Ki Young Ju, founder and CEO of on-chain analytics firm CryptoQuant, has publicly acknowledged he was wrong about the end of the Bitcoin bull cycle, following BTC’s unexpected return to six-figure territory.
“I Was Wrong”: Ju Walks Back March Prediction
In a post shared with his followers, Ju issued an apology for his March 2025 forecast, where he claimed that the Bitcoin bull market had ended and predicted a bearish or sideways trend over the next 6 to 12 months. That prediction has now been challenged by Bitcoin’s impressive rebound past $100,000 on May 8, sparked in part by renewed global optimism after President Trump announced a major trade deal with the U.K.
“I apologize for the incorrect prediction. I will strive to provide higher-quality analyses in the future. Thank you,” wrote Ju.
Bitcoin’s Market Dynamics Have Shifted
Ju explained that his misjudgment stemmed from relying too heavily on outdated metrics. Historically, Bitcoin market cycles were dictated by profit-taking patterns typically led by whales selling at price peaks, triggering subsequent sell-offs. However, Ju now argues those models are losing relevance in today’s market.
“The Bitcoin market has become much more diverse. ETFs, MicroStrategy (MSTR), institutional investors, and even government agencies are considering buying and selling Bitcoin,” he noted.
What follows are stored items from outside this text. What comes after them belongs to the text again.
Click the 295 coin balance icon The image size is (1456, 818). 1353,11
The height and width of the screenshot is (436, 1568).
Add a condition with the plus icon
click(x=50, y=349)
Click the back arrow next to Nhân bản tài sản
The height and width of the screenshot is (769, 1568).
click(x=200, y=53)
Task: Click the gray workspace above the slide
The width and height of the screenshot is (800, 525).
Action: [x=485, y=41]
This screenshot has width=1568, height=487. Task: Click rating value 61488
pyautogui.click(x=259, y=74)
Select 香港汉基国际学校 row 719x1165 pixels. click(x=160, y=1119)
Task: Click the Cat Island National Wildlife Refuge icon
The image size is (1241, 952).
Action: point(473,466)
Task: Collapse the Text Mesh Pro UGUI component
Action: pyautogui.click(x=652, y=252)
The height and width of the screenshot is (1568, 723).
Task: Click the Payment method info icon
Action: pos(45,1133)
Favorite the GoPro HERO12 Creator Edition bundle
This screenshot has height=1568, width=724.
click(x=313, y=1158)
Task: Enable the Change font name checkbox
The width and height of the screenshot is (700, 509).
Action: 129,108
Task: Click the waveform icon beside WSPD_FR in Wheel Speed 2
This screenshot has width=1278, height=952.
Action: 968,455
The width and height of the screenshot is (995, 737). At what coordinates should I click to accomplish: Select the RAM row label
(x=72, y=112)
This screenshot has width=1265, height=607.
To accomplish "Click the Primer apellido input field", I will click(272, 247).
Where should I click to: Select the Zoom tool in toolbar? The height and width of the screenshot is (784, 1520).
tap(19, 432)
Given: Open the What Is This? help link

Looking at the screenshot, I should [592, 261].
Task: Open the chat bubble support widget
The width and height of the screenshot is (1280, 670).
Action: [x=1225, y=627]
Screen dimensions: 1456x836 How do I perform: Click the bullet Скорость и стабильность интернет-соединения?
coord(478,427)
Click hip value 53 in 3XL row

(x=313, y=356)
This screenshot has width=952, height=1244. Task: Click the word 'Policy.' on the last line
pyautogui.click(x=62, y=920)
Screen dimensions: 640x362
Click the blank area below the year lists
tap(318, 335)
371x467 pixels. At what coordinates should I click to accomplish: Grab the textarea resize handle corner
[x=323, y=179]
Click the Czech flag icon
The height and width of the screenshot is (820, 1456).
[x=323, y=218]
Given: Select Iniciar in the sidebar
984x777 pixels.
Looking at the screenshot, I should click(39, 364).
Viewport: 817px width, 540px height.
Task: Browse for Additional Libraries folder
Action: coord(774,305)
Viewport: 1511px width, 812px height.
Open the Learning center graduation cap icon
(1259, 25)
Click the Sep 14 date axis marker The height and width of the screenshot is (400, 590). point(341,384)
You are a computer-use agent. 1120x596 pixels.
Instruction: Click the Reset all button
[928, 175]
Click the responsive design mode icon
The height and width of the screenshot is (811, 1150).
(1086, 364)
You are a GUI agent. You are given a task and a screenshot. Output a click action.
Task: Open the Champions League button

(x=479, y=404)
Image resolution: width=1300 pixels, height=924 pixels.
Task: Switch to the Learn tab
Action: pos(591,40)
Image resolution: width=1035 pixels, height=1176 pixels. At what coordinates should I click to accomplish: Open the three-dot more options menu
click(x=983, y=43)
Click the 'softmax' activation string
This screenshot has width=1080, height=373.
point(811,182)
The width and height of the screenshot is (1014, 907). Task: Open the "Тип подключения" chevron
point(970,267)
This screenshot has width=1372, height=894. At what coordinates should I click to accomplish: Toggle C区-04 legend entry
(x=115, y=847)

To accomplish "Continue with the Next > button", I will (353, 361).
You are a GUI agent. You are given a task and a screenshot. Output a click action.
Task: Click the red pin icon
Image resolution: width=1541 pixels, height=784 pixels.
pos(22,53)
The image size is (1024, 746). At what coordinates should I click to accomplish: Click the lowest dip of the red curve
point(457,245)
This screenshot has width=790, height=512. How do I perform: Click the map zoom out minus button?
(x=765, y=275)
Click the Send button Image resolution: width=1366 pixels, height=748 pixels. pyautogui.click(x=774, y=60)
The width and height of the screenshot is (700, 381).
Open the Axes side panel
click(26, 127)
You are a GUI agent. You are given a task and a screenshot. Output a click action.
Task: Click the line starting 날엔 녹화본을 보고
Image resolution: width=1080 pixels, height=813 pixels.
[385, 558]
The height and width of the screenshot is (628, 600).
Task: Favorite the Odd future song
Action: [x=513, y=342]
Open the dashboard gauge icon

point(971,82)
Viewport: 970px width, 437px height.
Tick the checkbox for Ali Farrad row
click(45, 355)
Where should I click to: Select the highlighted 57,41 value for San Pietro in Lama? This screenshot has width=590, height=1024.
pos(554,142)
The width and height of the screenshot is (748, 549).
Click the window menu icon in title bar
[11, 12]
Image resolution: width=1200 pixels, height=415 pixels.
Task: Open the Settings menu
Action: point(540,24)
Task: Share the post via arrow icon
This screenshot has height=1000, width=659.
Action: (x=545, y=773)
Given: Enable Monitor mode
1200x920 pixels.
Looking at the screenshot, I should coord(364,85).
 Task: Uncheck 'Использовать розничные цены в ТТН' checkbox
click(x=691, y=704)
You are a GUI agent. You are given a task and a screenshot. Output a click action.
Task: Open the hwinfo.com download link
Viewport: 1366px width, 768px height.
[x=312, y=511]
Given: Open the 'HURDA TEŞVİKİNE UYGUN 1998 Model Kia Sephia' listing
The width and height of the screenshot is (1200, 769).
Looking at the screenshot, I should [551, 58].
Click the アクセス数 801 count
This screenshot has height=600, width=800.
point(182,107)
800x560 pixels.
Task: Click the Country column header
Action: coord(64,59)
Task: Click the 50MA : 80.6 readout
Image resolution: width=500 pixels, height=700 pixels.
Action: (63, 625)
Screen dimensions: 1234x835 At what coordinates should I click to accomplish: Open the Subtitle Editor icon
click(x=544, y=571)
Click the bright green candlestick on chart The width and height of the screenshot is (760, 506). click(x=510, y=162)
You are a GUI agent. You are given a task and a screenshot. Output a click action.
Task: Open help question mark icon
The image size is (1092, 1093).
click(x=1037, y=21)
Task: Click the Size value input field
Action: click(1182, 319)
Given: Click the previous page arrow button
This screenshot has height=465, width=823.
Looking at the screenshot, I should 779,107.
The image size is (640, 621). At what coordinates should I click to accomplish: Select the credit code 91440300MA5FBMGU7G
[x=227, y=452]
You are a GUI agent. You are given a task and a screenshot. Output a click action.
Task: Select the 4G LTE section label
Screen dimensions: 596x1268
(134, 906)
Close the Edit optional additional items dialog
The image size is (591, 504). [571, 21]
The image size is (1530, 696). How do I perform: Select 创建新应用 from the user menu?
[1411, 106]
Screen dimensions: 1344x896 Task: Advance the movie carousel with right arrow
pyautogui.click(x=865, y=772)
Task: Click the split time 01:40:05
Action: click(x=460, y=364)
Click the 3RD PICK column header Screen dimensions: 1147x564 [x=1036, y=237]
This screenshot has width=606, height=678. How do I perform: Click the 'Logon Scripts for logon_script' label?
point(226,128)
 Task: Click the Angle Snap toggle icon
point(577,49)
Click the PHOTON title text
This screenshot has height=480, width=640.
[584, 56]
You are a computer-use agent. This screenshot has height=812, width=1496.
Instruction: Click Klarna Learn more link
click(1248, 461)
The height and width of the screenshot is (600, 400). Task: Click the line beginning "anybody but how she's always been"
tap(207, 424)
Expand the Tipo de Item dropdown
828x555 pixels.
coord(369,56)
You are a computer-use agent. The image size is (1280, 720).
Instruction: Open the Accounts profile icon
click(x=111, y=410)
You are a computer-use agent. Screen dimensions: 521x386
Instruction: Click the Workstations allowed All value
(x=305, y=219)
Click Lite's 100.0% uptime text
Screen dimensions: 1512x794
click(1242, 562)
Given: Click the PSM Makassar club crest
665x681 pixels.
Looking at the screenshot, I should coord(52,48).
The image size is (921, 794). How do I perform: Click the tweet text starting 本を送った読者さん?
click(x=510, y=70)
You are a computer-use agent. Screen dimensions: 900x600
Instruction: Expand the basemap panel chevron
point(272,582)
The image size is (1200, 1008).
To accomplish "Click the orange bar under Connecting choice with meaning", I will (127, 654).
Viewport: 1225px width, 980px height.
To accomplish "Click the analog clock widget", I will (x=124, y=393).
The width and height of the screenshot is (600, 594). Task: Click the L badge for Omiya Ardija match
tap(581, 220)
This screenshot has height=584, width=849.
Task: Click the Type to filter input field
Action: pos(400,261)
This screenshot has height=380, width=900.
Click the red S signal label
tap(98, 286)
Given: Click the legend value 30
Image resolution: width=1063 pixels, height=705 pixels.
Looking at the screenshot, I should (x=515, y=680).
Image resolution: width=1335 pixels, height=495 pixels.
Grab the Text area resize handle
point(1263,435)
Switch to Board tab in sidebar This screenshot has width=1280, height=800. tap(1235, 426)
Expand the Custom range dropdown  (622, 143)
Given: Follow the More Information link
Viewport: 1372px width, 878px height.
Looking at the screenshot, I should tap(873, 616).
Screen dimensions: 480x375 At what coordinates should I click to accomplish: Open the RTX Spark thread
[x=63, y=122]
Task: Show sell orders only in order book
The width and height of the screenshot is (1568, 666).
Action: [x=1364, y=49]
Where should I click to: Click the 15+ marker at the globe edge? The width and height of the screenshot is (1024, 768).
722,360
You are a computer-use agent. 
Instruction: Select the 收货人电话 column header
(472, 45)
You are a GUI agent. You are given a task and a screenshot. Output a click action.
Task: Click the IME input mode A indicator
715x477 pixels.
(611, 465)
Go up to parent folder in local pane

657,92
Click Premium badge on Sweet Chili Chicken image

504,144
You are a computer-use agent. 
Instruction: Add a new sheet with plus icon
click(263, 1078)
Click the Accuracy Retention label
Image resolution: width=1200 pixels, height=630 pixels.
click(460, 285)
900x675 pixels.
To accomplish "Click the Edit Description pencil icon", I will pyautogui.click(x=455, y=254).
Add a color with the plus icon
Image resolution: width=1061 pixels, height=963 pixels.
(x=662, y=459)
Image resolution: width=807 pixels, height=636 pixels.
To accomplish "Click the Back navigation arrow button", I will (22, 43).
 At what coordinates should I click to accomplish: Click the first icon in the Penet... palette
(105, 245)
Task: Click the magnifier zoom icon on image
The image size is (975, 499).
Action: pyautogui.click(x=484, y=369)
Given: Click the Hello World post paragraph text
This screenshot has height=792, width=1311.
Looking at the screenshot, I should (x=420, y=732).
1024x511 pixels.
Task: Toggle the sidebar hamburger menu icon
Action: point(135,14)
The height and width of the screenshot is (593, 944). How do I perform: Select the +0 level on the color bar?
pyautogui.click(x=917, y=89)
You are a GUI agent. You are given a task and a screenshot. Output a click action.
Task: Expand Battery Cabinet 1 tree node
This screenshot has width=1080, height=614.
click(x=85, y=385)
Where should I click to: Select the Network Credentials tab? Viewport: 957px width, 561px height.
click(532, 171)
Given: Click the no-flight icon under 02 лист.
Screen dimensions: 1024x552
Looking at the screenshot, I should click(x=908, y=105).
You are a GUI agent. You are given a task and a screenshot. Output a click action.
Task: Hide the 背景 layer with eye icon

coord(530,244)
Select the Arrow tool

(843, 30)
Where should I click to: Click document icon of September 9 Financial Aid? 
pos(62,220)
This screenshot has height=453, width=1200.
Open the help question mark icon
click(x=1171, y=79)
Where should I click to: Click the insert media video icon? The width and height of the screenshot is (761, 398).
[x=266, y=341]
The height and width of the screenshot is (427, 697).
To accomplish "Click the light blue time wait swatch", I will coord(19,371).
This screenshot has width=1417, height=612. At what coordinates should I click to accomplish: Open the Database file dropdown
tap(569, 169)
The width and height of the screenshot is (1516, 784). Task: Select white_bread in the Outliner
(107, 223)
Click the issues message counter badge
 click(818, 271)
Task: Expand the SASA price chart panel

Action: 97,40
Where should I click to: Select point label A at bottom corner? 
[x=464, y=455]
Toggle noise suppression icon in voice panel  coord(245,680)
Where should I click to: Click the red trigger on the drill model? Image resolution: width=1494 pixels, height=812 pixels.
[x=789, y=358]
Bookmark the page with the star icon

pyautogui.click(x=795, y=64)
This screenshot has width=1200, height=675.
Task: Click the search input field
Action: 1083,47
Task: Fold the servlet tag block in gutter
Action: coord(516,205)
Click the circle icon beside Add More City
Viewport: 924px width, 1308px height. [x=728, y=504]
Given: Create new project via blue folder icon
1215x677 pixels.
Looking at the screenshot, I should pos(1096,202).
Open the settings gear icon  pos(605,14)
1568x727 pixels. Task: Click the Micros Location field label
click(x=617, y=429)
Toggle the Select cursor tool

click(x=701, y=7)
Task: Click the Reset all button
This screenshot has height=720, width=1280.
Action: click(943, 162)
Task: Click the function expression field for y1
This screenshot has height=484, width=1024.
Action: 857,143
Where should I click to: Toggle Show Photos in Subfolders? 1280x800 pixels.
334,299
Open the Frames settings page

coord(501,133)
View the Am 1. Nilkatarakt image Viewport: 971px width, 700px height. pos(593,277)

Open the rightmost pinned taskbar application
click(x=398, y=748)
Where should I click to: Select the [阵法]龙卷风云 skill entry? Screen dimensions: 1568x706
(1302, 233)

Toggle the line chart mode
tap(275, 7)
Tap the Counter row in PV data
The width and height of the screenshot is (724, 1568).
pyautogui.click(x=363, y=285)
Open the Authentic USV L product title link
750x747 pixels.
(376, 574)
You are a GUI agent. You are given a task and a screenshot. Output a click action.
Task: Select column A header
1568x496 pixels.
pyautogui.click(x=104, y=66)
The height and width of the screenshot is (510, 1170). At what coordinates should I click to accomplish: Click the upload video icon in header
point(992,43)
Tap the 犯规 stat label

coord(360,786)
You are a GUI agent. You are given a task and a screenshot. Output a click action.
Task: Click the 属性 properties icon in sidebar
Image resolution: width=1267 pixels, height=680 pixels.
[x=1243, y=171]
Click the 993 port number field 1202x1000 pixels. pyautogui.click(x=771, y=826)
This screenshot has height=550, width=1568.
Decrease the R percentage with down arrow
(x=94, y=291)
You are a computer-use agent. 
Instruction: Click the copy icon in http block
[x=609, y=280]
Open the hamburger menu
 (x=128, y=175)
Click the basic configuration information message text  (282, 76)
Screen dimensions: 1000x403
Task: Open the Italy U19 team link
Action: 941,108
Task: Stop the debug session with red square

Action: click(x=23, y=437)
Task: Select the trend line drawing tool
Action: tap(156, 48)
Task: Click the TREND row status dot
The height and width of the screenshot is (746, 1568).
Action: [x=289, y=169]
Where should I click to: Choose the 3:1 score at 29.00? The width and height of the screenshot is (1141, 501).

He further emphasized that institutional liquidity inflows, particularly from ETFs and major corporate entities, now play a much larger role than whale-driven sell pressure. This diversification makes the traditional cyclical models less predictive.
Transition Over Trend
Despite Bitcoin’s bullish rally up over 3% in the last 24 hours, currently trading at $102,773 Ju stopped short of declaring a full-blown bull run.
“Of course, the recent price action is extremely bullish, but I’m talking about the profit-taking cycle,” he clarified, referring to long-term cyclical trends.
Ju described the current phase as a “transitional period” in Bitcoin’s market structure. While price action is strong, he notes that new liquidity is still gradually being absorbed, making it premature to label the market fully bullish.
Rethinking On-Chain Indicators
Although Ju walked back his earlier prediction, he reiterated his belief in the value of on-chain analytics but stressed the need for these tools to evolve. He hinted that CryptoQuant’s future models may prioritize institutional inflows and ETF data over older metrics like profit and loss indexes or long-term holder movements alone.
Back in March, Ju had cited cyclical patterns in Bitcoin’s historical profit/loss data going back to 2014. At the time, Bitcoin dipped as low as $74,500 following Trump’s Liberation Day tariff announcement, seemingly validating his call until the unexpected May rally reversed the trend.
Looking Ahead
Ju’s transparency in owning his misstep has been largely appreciated within the crypto community, as traders continue to navigate a rapidly evolving market.
The rise of institutional-grade products, government involvement, and macro-driven events like trade policies are now central to understanding Bitcoin’s future direction. As Ju himself notes, it’s no longer enough to watch whale wallets watching Wall Street may be more important than ever.